-- Opening Marker --

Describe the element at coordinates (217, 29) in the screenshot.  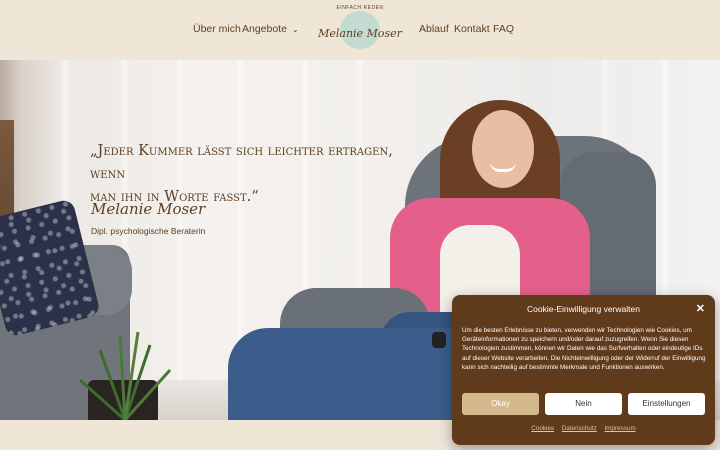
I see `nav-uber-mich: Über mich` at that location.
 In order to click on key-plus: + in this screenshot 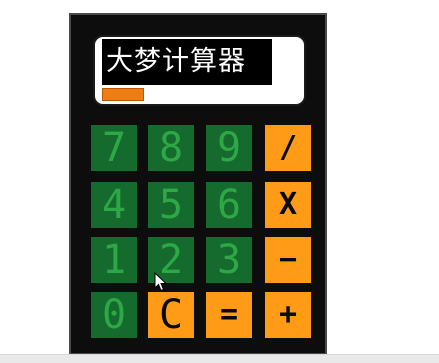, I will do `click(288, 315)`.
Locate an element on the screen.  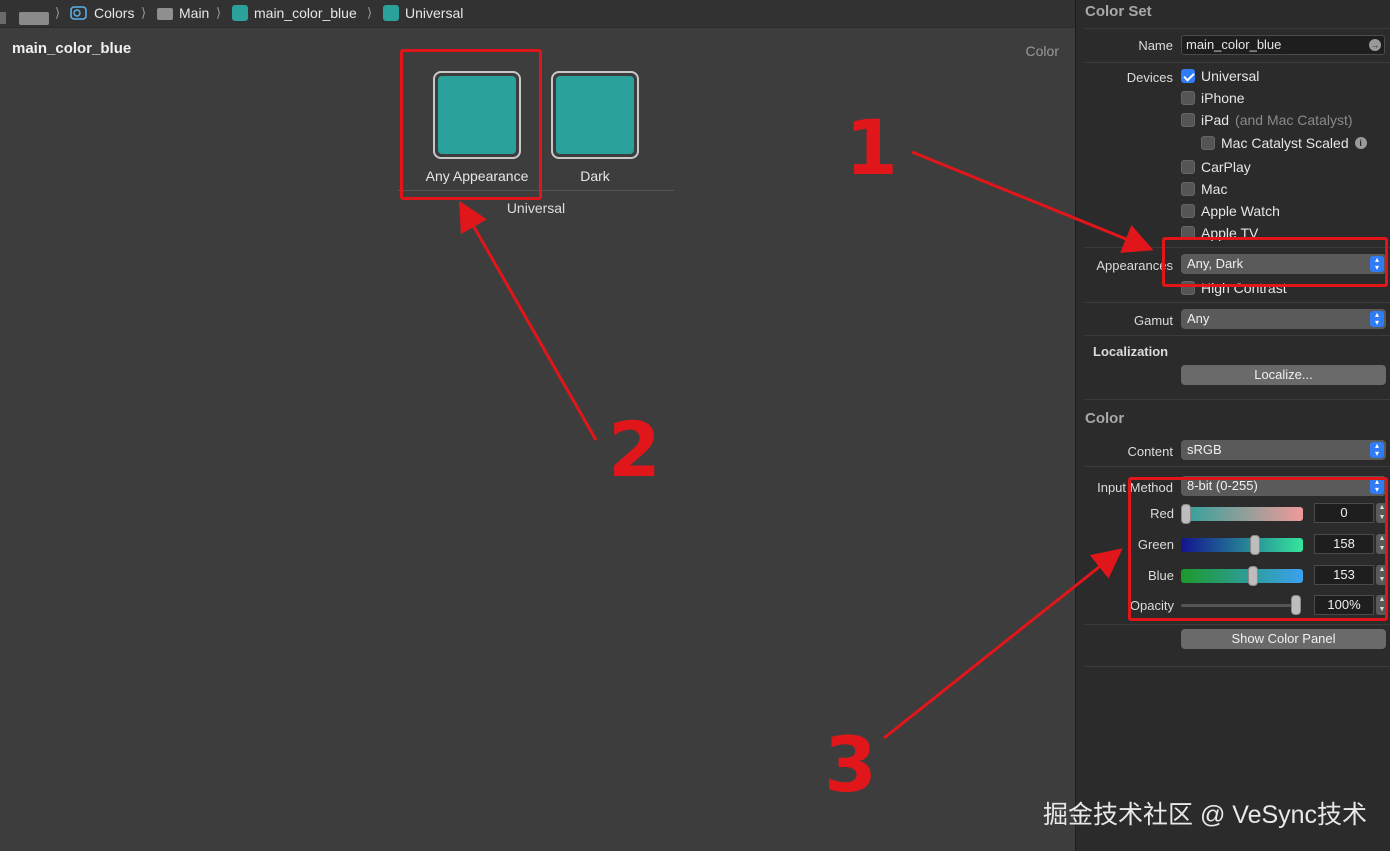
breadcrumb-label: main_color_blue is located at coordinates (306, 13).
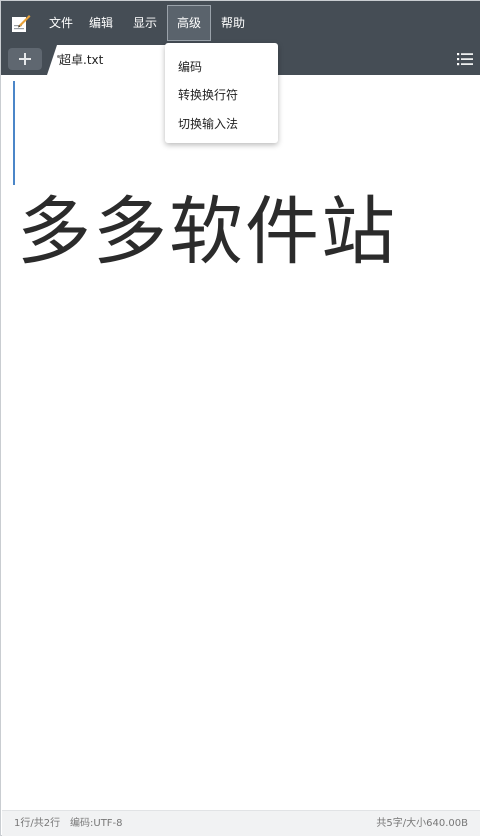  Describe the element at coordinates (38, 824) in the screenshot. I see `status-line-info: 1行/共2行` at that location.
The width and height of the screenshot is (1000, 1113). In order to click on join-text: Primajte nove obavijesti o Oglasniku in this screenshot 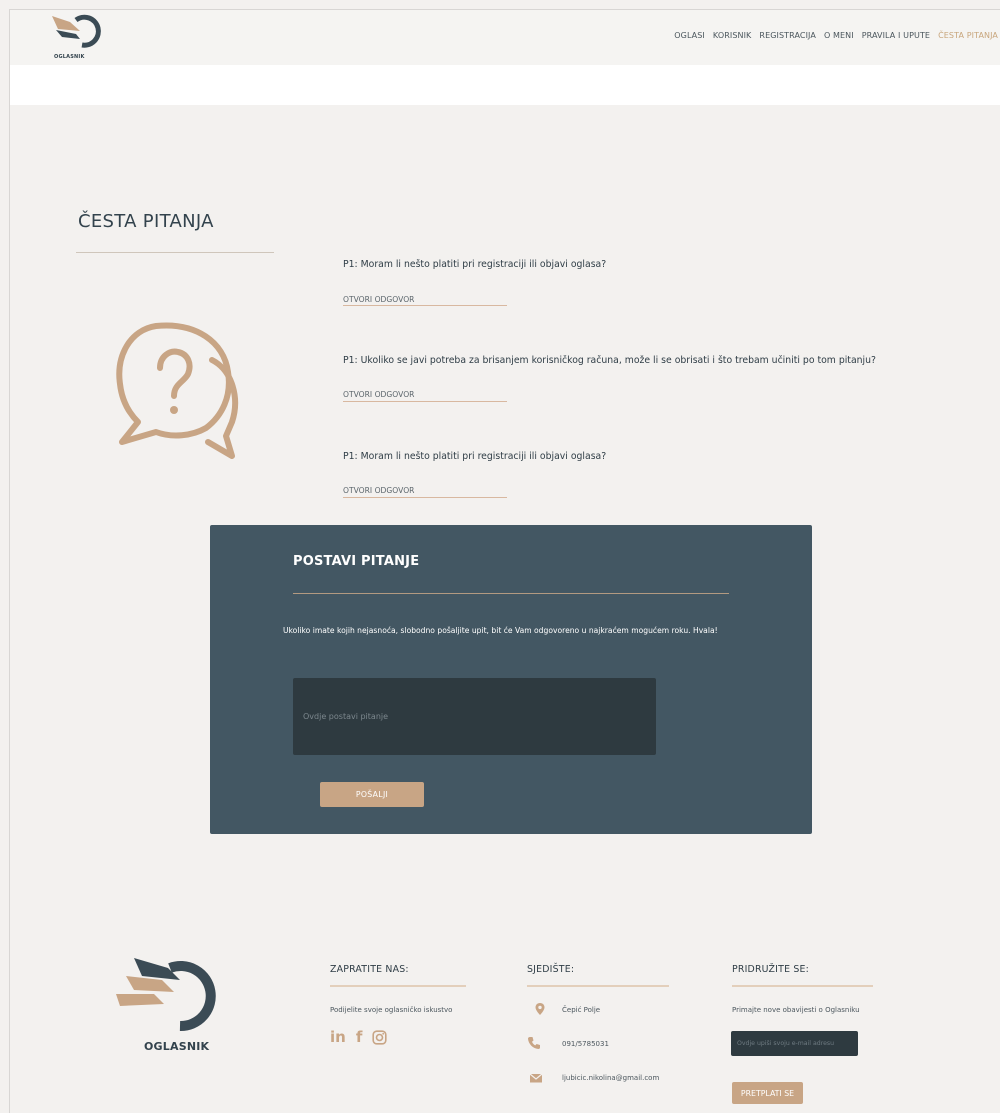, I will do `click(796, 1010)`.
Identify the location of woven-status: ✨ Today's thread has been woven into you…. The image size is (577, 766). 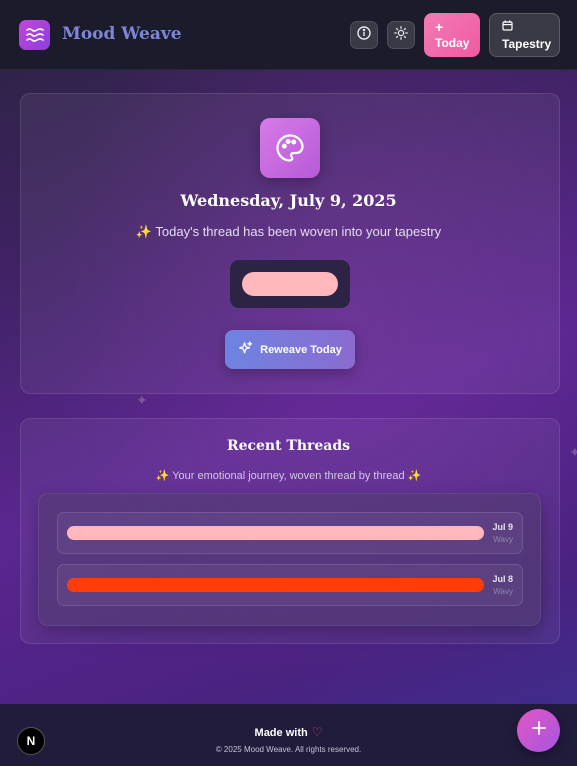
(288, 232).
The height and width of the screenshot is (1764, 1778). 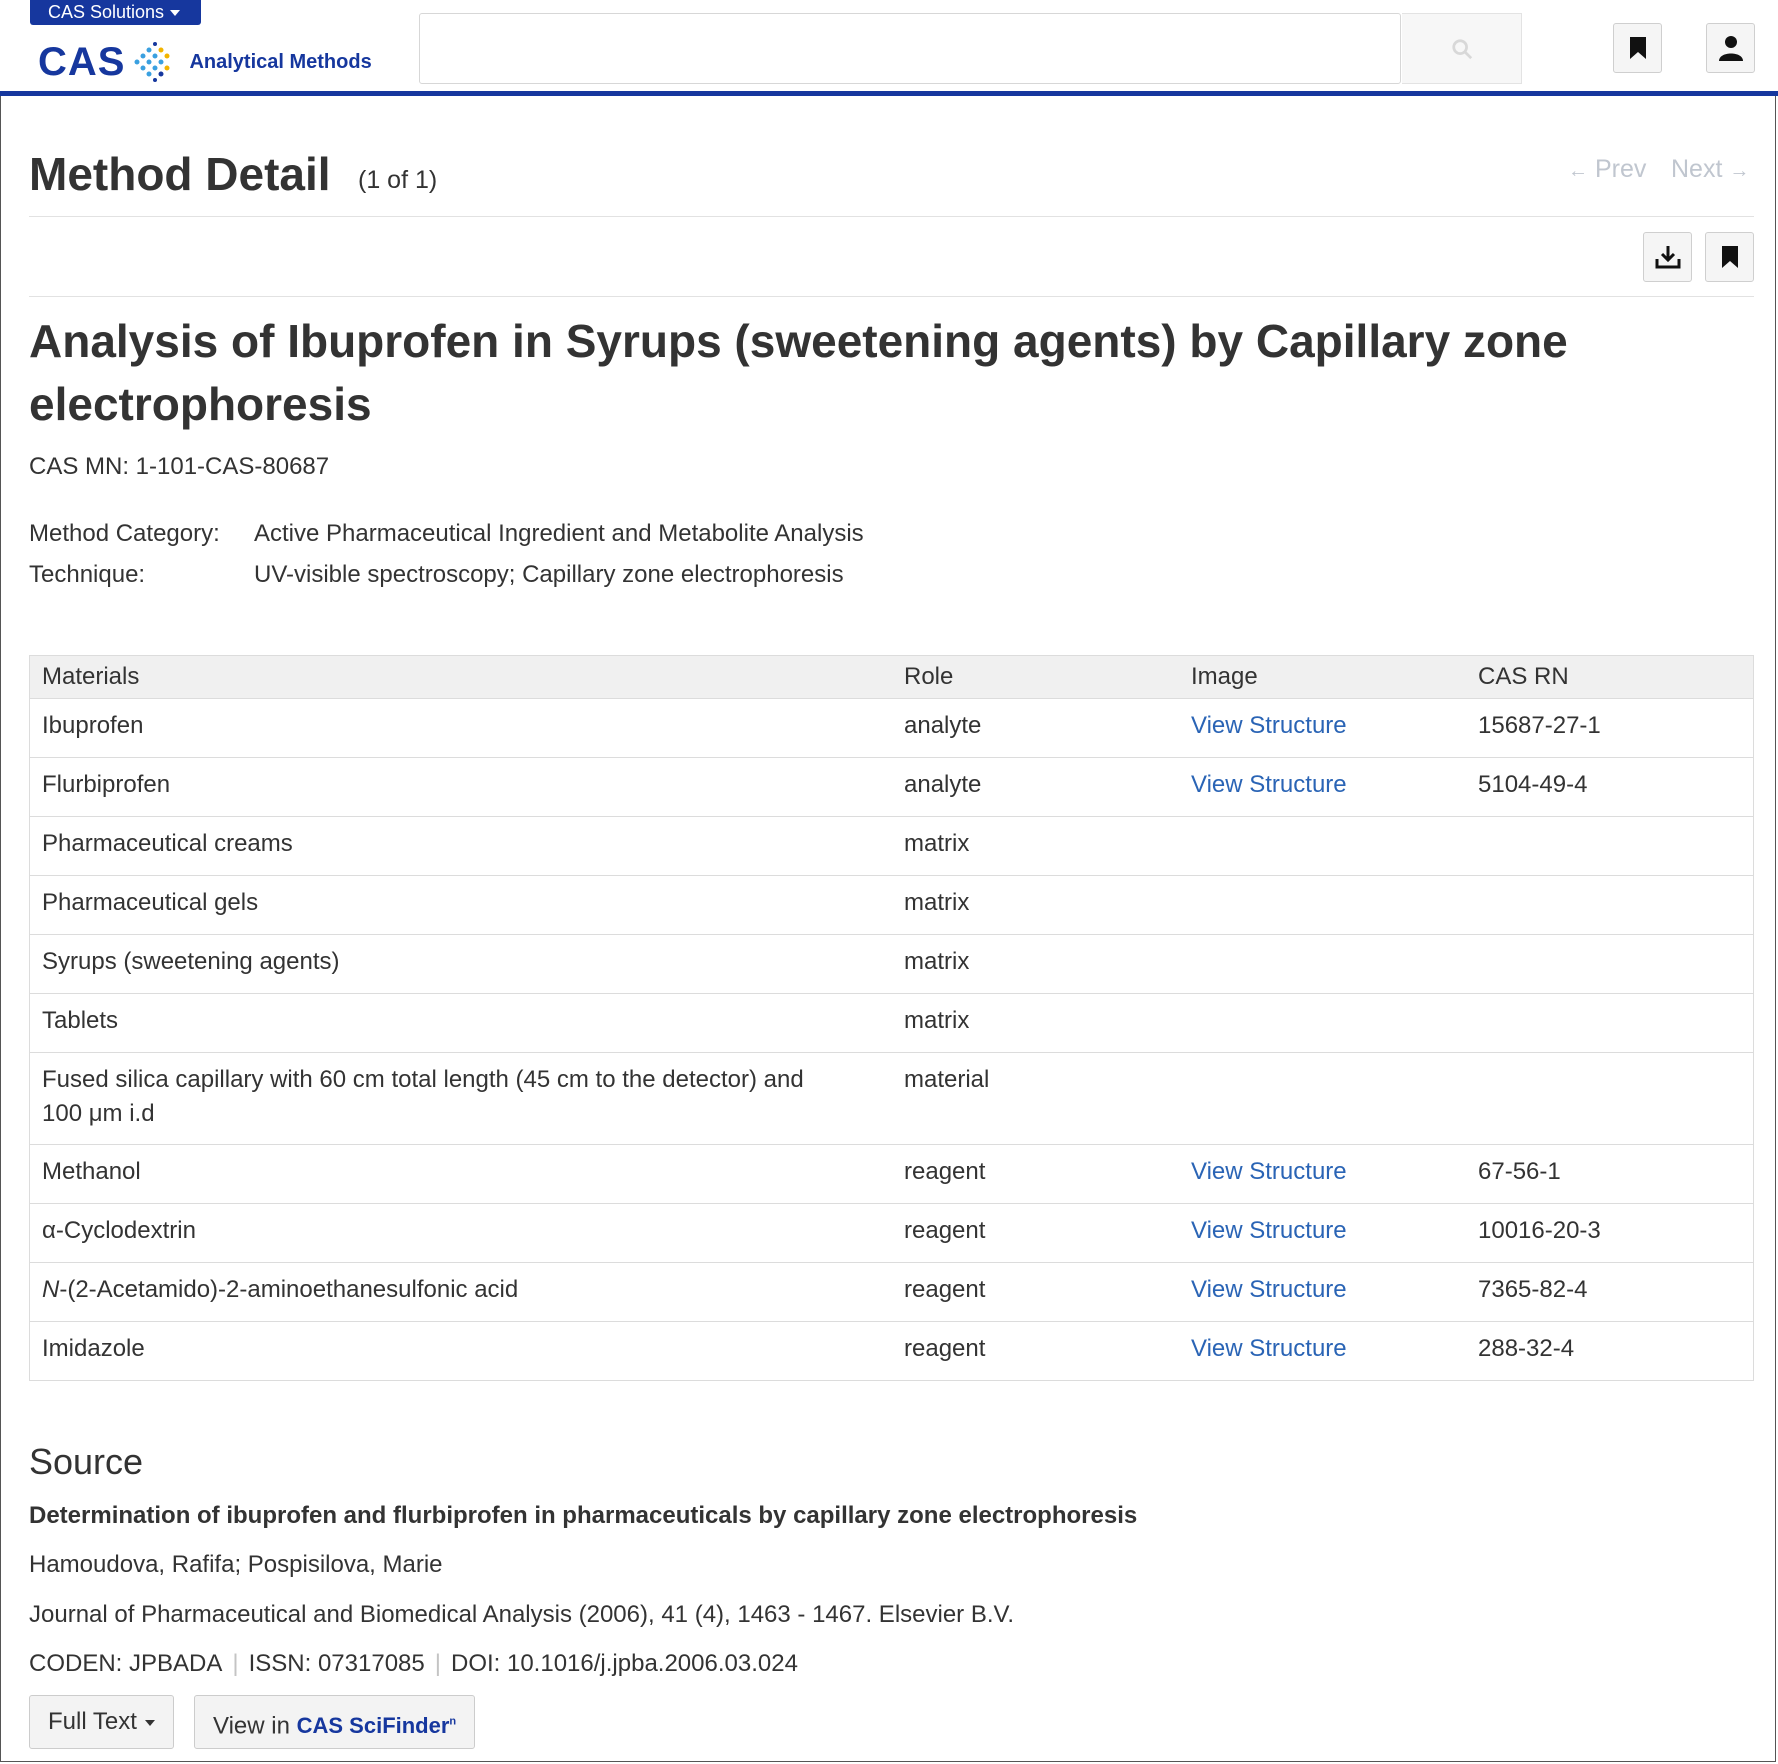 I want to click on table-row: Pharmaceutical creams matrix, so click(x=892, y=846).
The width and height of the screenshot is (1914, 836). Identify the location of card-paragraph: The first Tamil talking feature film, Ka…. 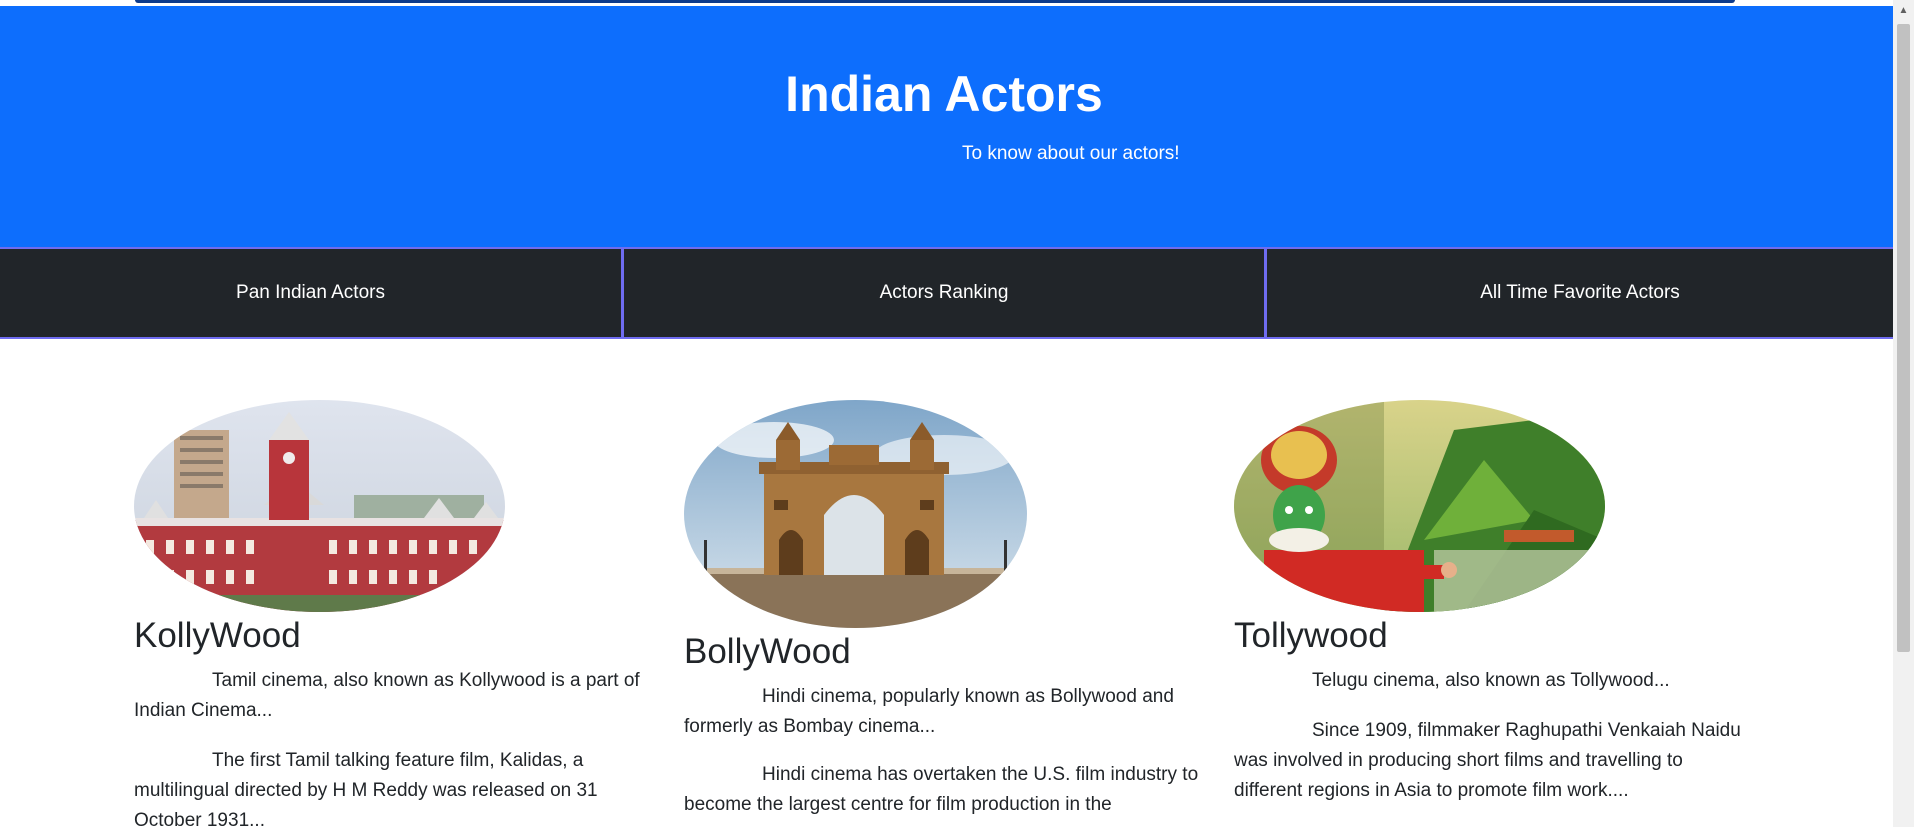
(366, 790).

-- Closing Marker --

Swap "Identify" for "Determine" in the part of the data that opens with the line containing "The width and height of the screenshot is (1914, 836)." and closes at the end of the data, and write out only those lines with everything else unchanged and the pictures left out.

The width and height of the screenshot is (1914, 836). Determine the location of card-paragraph: The first Tamil talking feature film, Ka…. 
(366, 790).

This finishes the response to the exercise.